Here's some dummy code to start:
index = pd.date_range(datetime.datetime.now().date() -
datetime.timedelta(20),
periods = 20,
freq = 'D')
df = pd.DataFrame({
'Val_1': np.random.rand(20),
'Val_2': np.random.rand(20),
'Val_3': np.random.rand(20)
},
index = index)
df['Weekday'] = df.index.dayofweek
Any help on this would be much appreciated!
Setup
I included a random seed
np.random.seed([3, 1415])
index = pd.date_range(datetime.datetime.now().date() -
datetime.timedelta(20),
periods = 20,
freq = 'D')
df = pd.DataFrame({
'Val_1': np.random.rand(20),
'Val_2': np.random.rand(20),
'Val_3': np.random.rand(20)
},
index = index)
df['day_name'] = df.index.day_name()
df.head(6)
Val_1 Val_2 Val_3 day_name
2018-07-18 0.444939 0.278735 0.651676 Wednesday
2018-07-19 0.407554 0.609862 0.136097 Thursday
2018-07-20 0.460148 0.085823 0.544838 Friday
2018-07-21 0.465239 0.836997 0.035073 Saturday
2018-07-22 0.462691 0.739635 0.275079 Sunday
2018-07-23 0.016545 0.866059 0.706685 Monday
Solution
I fill in a series of dates with the subsequent Monday for Saturdays and Sundays. That gets used in a group by operation.
weekdays = df.index.to_series().mask(df.index.dayofweek >= 5).bfill()

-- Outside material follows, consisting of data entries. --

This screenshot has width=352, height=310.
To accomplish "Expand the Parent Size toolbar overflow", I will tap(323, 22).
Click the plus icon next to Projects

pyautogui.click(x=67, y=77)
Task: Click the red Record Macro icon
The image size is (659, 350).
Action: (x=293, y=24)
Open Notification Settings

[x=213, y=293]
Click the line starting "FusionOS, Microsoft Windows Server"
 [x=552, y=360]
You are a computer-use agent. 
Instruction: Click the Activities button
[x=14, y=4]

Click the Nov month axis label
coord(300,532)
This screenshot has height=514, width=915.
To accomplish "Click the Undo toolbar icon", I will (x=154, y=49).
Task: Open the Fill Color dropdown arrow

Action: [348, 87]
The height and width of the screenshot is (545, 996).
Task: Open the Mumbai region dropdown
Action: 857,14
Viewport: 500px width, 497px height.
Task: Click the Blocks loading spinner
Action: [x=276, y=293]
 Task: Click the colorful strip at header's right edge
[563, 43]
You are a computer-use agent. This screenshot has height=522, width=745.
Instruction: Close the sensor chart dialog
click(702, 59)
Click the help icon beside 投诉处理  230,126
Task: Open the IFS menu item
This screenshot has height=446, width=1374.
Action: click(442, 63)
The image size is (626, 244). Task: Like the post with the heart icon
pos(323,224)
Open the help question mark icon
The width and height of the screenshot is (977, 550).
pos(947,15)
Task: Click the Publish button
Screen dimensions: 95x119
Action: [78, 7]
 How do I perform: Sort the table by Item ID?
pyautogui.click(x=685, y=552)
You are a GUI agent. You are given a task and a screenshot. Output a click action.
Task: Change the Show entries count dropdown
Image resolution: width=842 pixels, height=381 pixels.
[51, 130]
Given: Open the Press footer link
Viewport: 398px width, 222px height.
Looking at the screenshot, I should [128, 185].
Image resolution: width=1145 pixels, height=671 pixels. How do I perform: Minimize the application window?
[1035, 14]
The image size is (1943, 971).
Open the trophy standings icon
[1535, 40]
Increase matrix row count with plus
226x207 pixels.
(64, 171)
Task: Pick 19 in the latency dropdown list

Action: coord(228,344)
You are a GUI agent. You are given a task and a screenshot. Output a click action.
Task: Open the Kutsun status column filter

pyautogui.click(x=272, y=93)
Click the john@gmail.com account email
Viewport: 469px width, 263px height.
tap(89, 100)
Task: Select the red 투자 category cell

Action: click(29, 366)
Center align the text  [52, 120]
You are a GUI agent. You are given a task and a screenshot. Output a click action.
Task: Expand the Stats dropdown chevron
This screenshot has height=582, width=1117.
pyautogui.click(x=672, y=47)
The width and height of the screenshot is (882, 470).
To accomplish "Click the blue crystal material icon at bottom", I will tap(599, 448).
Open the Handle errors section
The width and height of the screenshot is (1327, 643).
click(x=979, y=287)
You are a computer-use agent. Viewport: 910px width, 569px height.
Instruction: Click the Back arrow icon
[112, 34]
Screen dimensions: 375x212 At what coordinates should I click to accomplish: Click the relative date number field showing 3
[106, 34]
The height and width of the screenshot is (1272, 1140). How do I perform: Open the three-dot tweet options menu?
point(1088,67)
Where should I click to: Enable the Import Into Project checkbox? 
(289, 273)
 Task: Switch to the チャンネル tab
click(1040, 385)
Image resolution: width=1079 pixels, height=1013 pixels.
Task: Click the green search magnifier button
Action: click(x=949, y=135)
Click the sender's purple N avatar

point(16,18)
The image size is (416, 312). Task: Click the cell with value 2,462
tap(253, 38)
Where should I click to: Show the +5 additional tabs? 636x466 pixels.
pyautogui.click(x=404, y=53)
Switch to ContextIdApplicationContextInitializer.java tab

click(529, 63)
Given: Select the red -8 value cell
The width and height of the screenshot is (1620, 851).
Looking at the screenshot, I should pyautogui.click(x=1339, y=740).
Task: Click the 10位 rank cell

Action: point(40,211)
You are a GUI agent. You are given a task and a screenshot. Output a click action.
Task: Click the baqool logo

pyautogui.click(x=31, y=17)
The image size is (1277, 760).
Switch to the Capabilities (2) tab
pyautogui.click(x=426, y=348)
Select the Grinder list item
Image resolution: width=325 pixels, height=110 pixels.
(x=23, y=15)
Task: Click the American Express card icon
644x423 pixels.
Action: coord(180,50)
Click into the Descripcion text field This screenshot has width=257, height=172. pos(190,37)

d_ = df.groupby(weekdays).sum()
d_
Val_1 Val_2 Val_3
2018-07-18 0.444939 0.278735 0.651676
2018-07-19 0.407554 0.609862 0.136097
2018-07-20 0.460148 0.085823 0.544838
2018-07-23 0.944475 2.442691 1.016837
2018-07-24 0.850445 0.691271 0.713614
2018-07-25 0.817744 0.377185 0.776050
2018-07-26 0.777962 0.225146 0.542329
2018-07-27 0.757983 0.435280 0.836541
2018-07-30 2.645824 2.198333 1.375860
2018-07-31 0.926879 0.018688 0.746060
2018-08-01 0.721535 0.700566 0.373741
2018-08-02 0.117642 0.900749 0.603536
2018-08-03 0.145906 0.764869 0.775801
2018-08-06 0.738110 1.580137 1.266593
Compare
df.join(d_, rsuffix='_')
Val_1 Val_2 Val_3 day_name Val_1_ Val_2_ Val_3_
2018-07-18 0.444939 0.278735 0.651676 Wednesday 0.444939 0.278735 0.651676
2018-07-19 0.407554 0.609862 0.136097 Thursday 0.407554 0.609862 0.136097
2018-07-20 0.460148 0.085823 0.544838 Friday 0.460148 0.085823 0.544838
2018-07-21 0.465239 0.836997 0.035073 Saturday NaN NaN NaN
2018-07-22 0.462691 0.739635 0.275079 Sunday NaN NaN NaN
2018-07-23 0.016545 0.866059 0.706685 Monday 0.944475 2.442691 1.016837
2018-07-24 0.850445 0.691271 0.713614 Tuesday 0.850445 0.691271 0.713614
2018-07-25 0.817744 0.377185 0.776050 Wednesday 0.817744 0.377185 0.776050
2018-07-26 0.777962 0.225146 0.542329 Thursday 0.777962 0.225146 0.542329
2018-07-27 0.757983 0.435280 0.836541 Friday 0.757983 0.435280 0.836541
2018-07-28 0.934829 0.700900 0.538186 Saturday NaN NaN NaN
2018-07-29 0.831104 0.700946 0.185523 Sunday NaN NaN NaN
2018-07-30 0.879891 0.796487 0.652151 Monday 2.645824 2.198333 1.375860
2018-07-31 0.926879 0.018688 0.746060 Tuesday 0.926879 0.018688 0.746060
2018-08-01 0.721535 0.700566 0.373741 Wednesday 0.721535 0.700566 0.373741
2018-08-02 0.117642 0.900749 0.603536 Thursday 0.117642 0.900749 0.603536
2018-08-03 0.145906 0.764869 0.775801 Friday 0.145906 0.764869 0.775801
2018-08-04 0.199844 0.253200 0.091238 Saturday NaN NaN NaN
2018-08-05 0.437564 0.548054 0.504035 Sunday NaN NaN NaN
2018-08-06 0.100702 0.778883 0.671320 Monday 0.738110 1.580137 1.266593
Setup data using a simple series so that the weekend roll value is obvious:
index = pd.date_range(start='2018-07-18', periods = 20, freq = 'D')
df = pd.DataFrame({
'Val_1': [1] * 20,
'Val_2': [2] * 20,
'Val_3': [3] * 20,
},
index = index)
You can take the cumulative sum of the relevant columns in your dataframe, and then difference the results using a weekday boolean filter. You need to apply some special logic to correctly account for the first day(s) depending on whether it is a weekday, a Saturday or a Sunday.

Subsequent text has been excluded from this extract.